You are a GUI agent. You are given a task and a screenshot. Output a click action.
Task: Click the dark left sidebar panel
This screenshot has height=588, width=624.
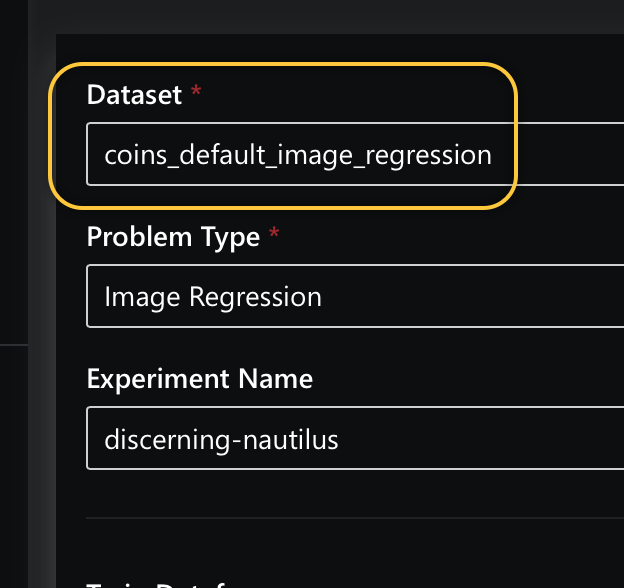click(14, 200)
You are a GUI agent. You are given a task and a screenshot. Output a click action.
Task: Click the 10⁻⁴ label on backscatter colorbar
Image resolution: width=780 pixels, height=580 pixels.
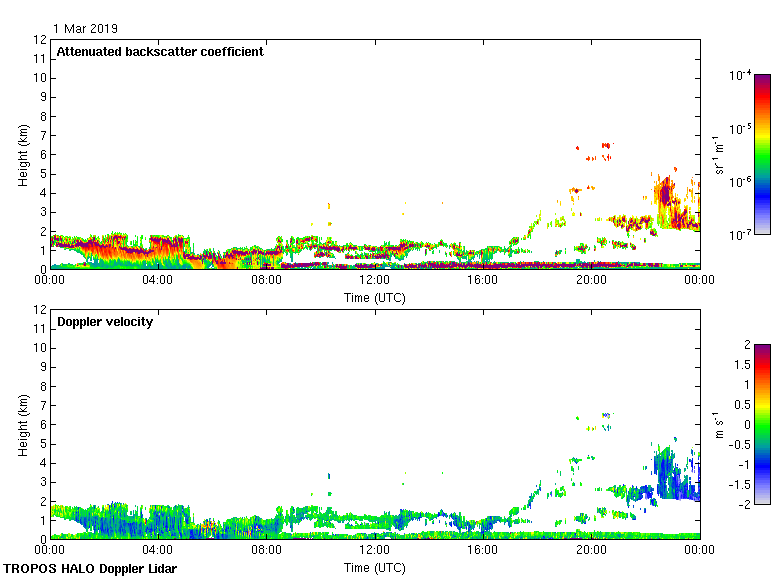point(741,75)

═══

• **Exercise instructions**:
Lines from the one that contains "Task: Click the 10⁻⁴" through the last line of the data above are to be extracted exactly, with no pictures and no other lines.

• **Written response**:
Task: Click the 10⁻⁴ label on backscatter colorbar
Image resolution: width=780 pixels, height=580 pixels.
point(741,75)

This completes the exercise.